(Entries taken from a collection)
++++++
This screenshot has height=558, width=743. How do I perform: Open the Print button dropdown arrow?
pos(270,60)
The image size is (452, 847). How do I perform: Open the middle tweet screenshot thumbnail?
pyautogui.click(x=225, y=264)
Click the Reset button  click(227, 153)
++++++
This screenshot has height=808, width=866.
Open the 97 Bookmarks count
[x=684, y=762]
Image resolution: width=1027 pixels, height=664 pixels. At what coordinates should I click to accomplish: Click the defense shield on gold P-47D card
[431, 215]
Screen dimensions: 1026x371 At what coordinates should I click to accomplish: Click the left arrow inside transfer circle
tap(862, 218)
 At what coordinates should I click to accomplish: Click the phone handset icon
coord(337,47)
++++++
• [Try it]:
Go to the line with "This screenshot has height=558, width=743." in the entries above and repeat every line from there through the line with "Click the Reset", exactly and with no other text.

• [Exercise answer]:
This screenshot has height=558, width=743. How do I perform: Open the Print button dropdown arrow?
pos(270,60)
The image size is (452, 847). How do I perform: Open the middle tweet screenshot thumbnail?
pyautogui.click(x=225, y=264)
Click the Reset button  click(227, 153)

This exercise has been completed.